DATA IN THIS EXERCISE:
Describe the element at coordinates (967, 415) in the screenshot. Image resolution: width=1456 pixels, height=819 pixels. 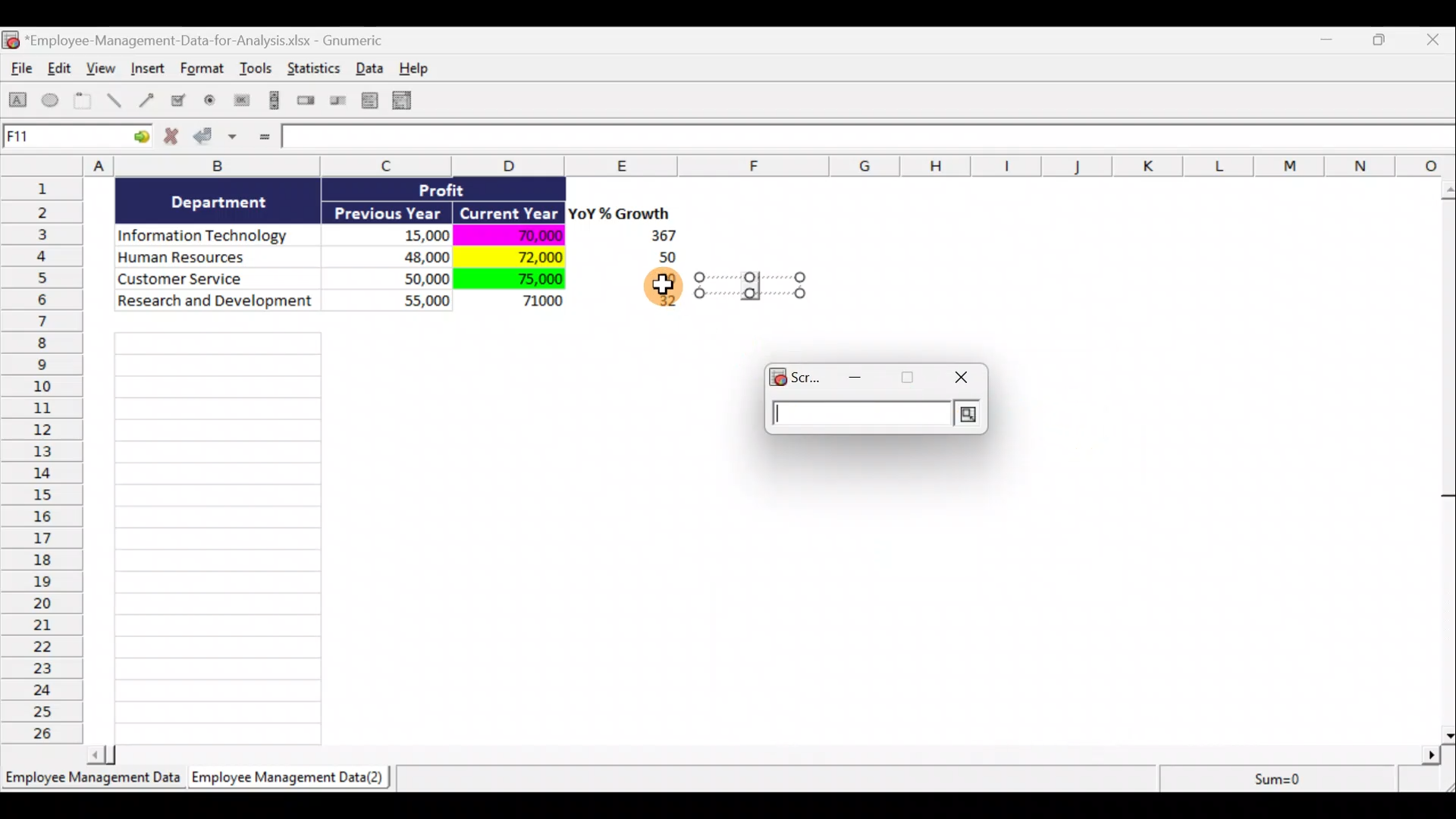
...
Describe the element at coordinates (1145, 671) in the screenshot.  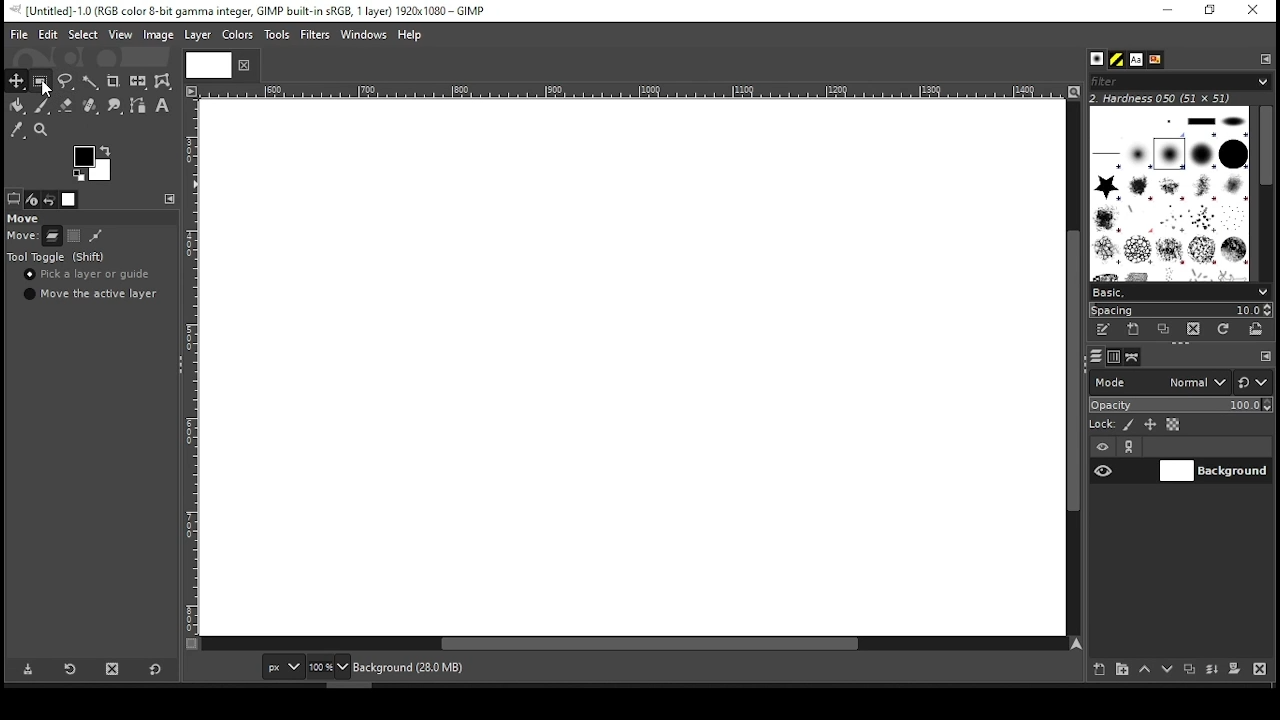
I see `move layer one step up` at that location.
==
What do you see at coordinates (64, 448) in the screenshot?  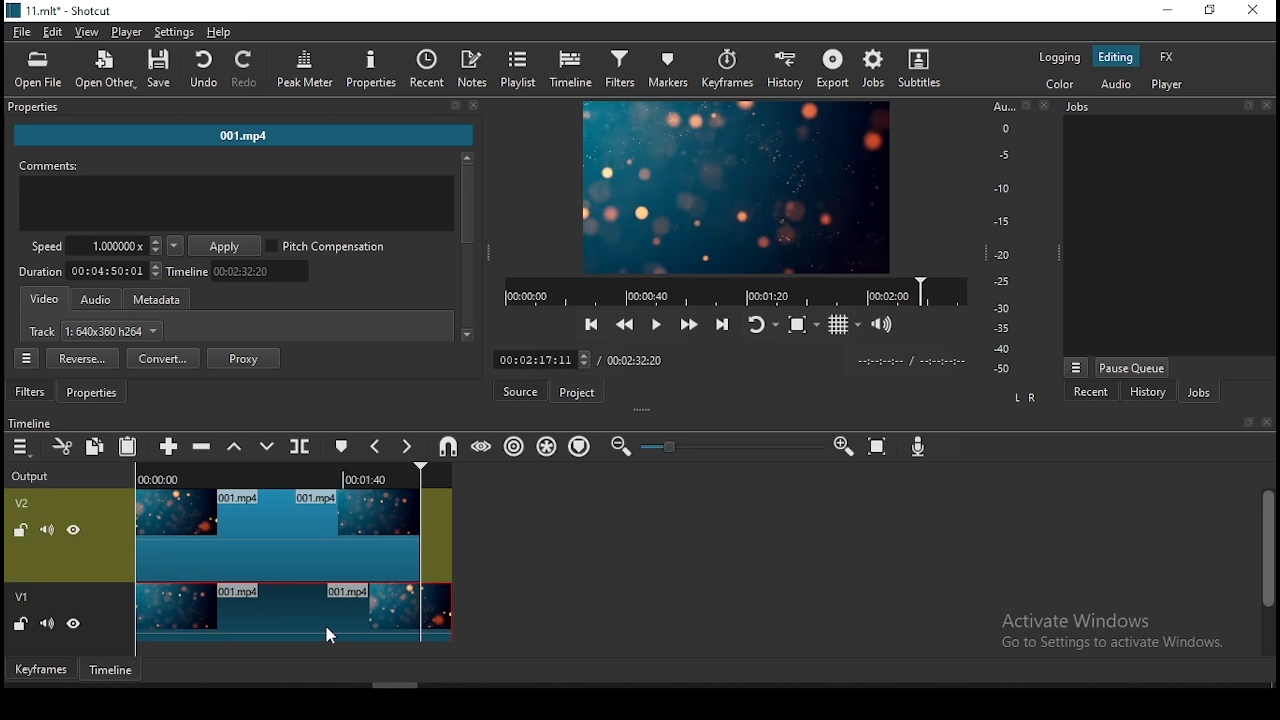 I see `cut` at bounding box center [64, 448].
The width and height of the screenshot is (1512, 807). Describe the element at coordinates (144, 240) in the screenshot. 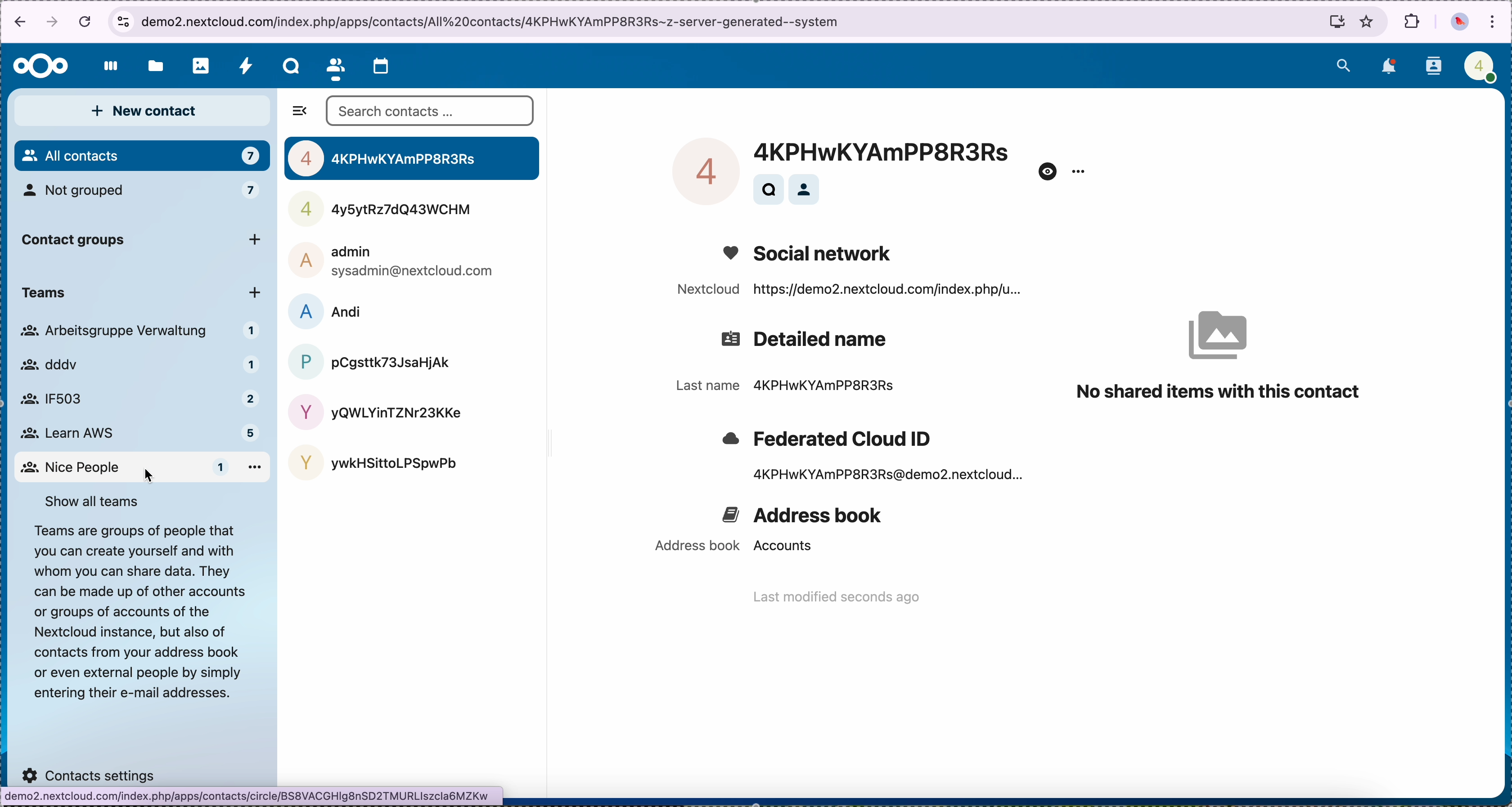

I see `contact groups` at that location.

OBJECTIVE:
Give the entry lines from the one containing "Describe the element at coordinates (1145, 671)" through the one containing "layer one step" as a JSON list of strings, one per line, with blank lines skipped and the pictures left out.

COMPLETE OUTPUT:
[
  "Describe the element at coordinates (1145, 671) in the screenshot.  ",
  "I see `move layer one step up` at that location."
]